Novelists have a splinter of ice in their hearts – spies have a whole icicle. So mused the author Graham Greene.
We see him in this play in 1987 visiting the unfrocked spy Kim Philby. They had both at one point worked for MI6. They haven’t met for 35 years.
Philby had defected to Moscow in 1963, having previously tipped off two other spies, Donald Maclean and Guy Burgess.
They were called 'The Cambridge spies' because all five had all been Cambridge students. Philby, Burgess, John Cairncross and Anthony Blunt were at Trinity. Donald Maclean was at Trinity Hall.
But contrary to popular belief, they were not recruited as students. There wasn’t a Communist Party equivalent of “The milk round” where businesses go headhunting among bright young things.
It was much more subtle than that. Philby saw fascism in Vienna in the early 1930s as it raised its ugly head.
Communism seemed a simple system of fairness: to each according to his ability, from each according to his need. Also it was only the Communists who were going to fight fascism.
Philby’s first wife, Litzi was a young, Austrian Communist and Jewish. He helped her escape to London. Some years later they divorced but they remained friends.
In natural, amusing and understated performances, Oliver Ford Davies as Graham Greene, Stephen Boxer as Kim Philby and Karen Ascoe as Philby’s fourth and last wife, Rufa, a Russian, take us gently through the spy’s fascinating life.

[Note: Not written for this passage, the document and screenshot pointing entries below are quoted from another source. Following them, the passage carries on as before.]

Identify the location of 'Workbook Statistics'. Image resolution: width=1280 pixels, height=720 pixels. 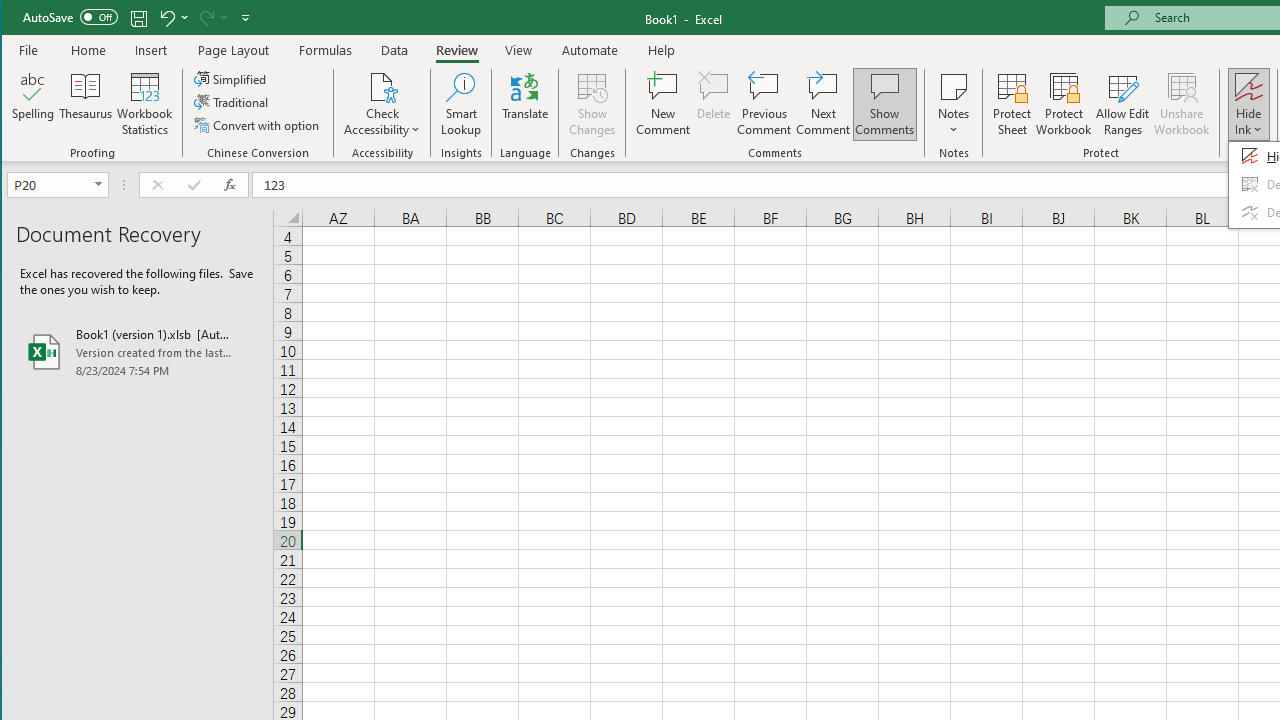
(144, 104).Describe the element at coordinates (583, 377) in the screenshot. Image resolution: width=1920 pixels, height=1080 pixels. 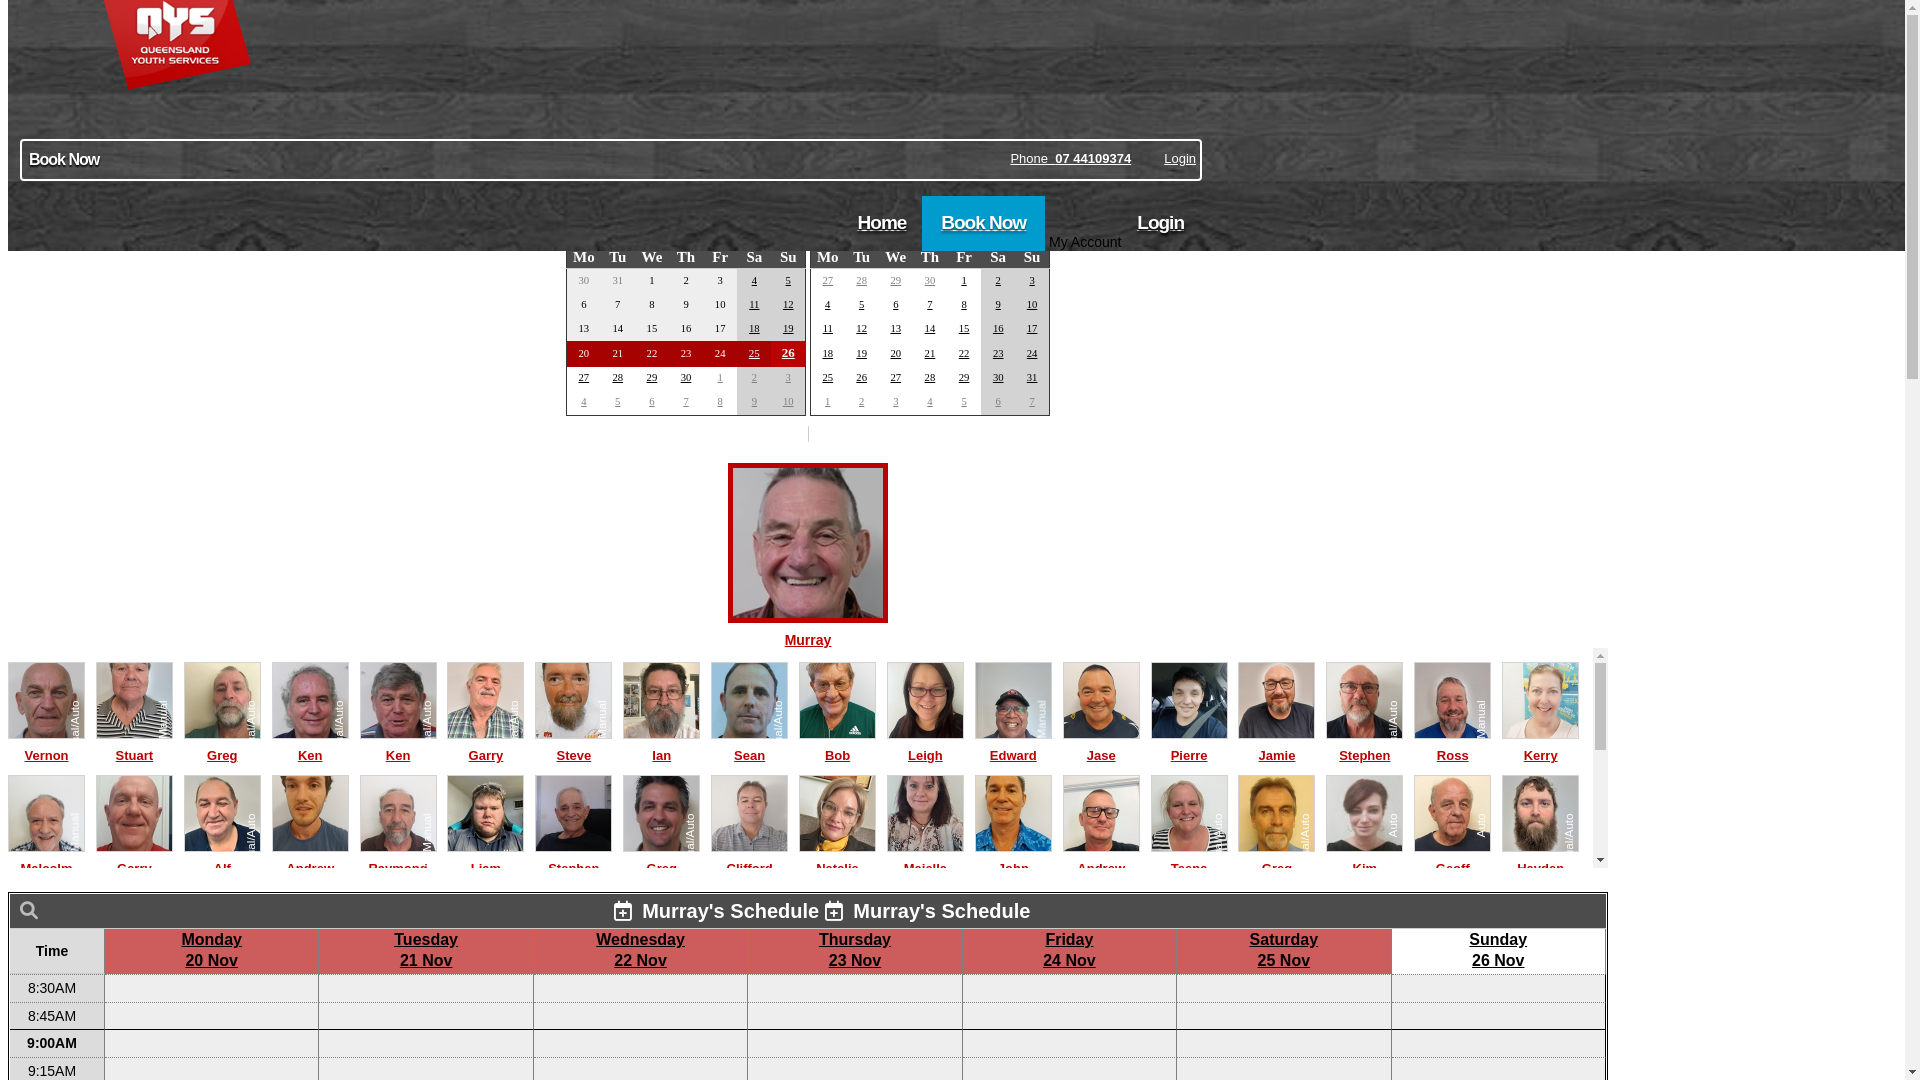
I see `'27'` at that location.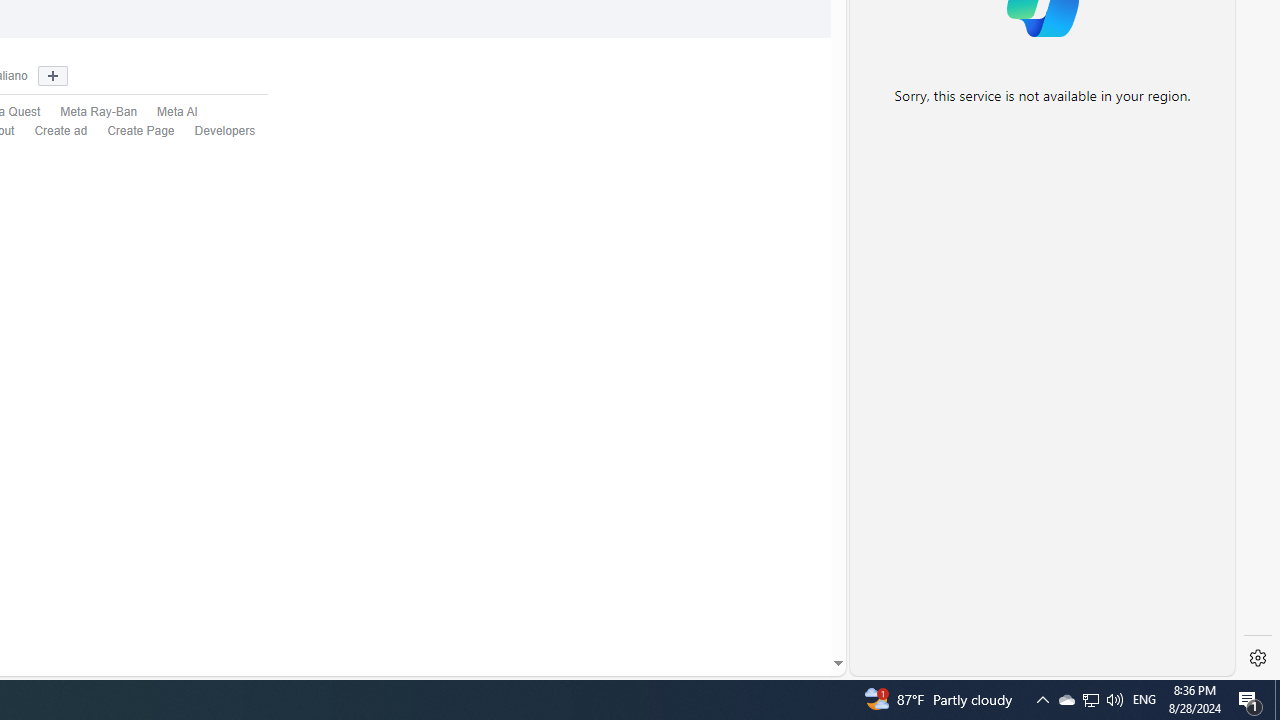  I want to click on 'Create Page', so click(140, 131).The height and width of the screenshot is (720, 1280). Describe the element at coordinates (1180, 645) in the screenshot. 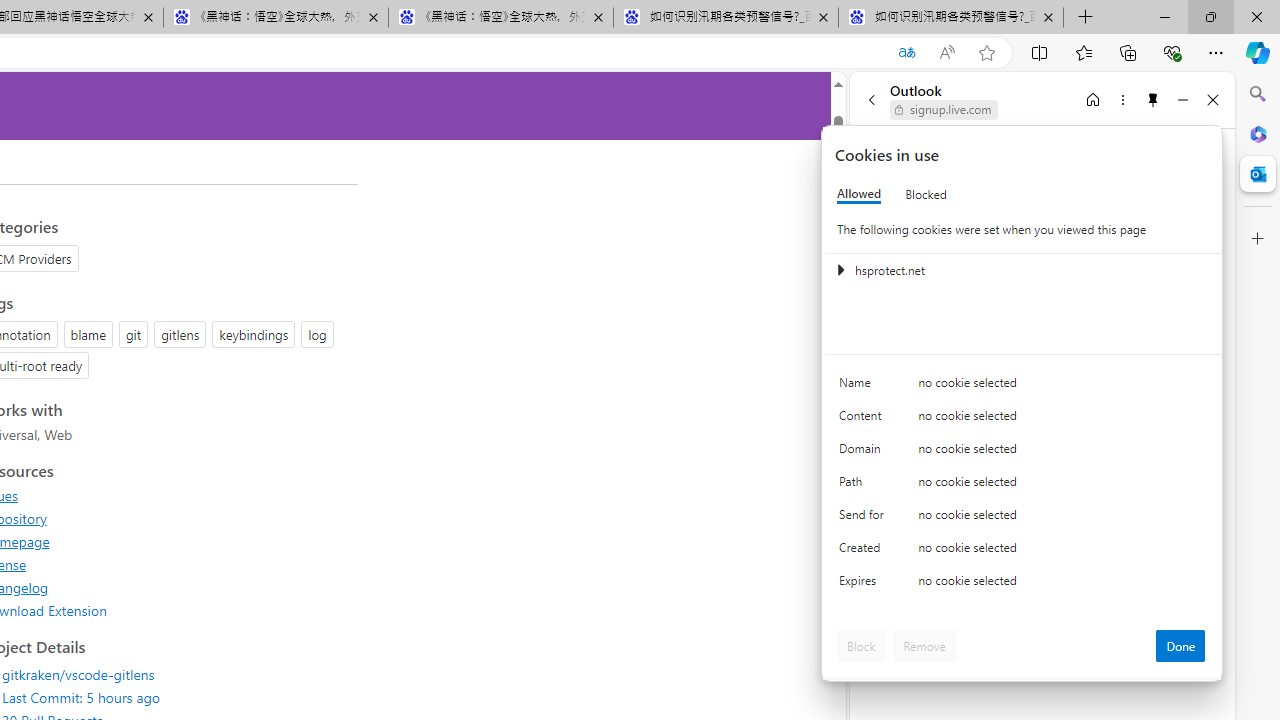

I see `'Done'` at that location.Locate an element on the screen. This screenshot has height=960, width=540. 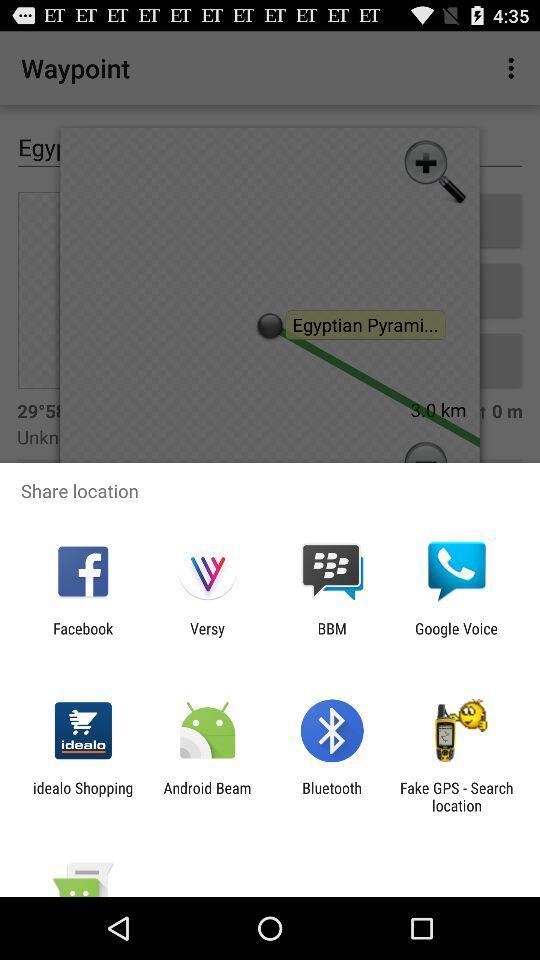
item next to the versy icon is located at coordinates (82, 636).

He worked for MI6 but he also worked as a journalist covering the Spanish Civil War as a correspondent for The Times. Curiously, though a Communist for the rest of his days, he was honoured by Franco.
In December 1937, during the Battle of Teruel, a Republican shell hit the car in which he was travelling with three other journalists. One was killed outright, two others died of their injuries.
Philby was the only survivor, suffering a head wound. Franco awarded him the Red Cross of Military Merit. Philby found that useful in getting access to fascist circles.
Spies are an enigma. Mostly what we learn about them comes from other sources but he is reported to have been bitterly disappointed with life in Moscow after he was obliged to live there.
He still believed in the system but said it was poorly led. He was not able to bring his family with him. He had five children who had lost their mother. Also, it was some years before the Russians gave him anything to do.
In the play, we see Graham Greene invite Philby to return home to Britain – there are things he misses, notably the cricket. He has been forgiven apparently.
But it’s too late. It’s been too long and Philby knows he is dying. He died the following year.
Greene says Philby was lucky in that he didn’t live to see the dissolution of the Soviet Union.
He could keep the illusion that the principles he had devoted his life to and sacrificed so much for could one day become a reality.
A Splinter of Ice can be seen at Cambridge Arts Theatre until Saturday, July 24.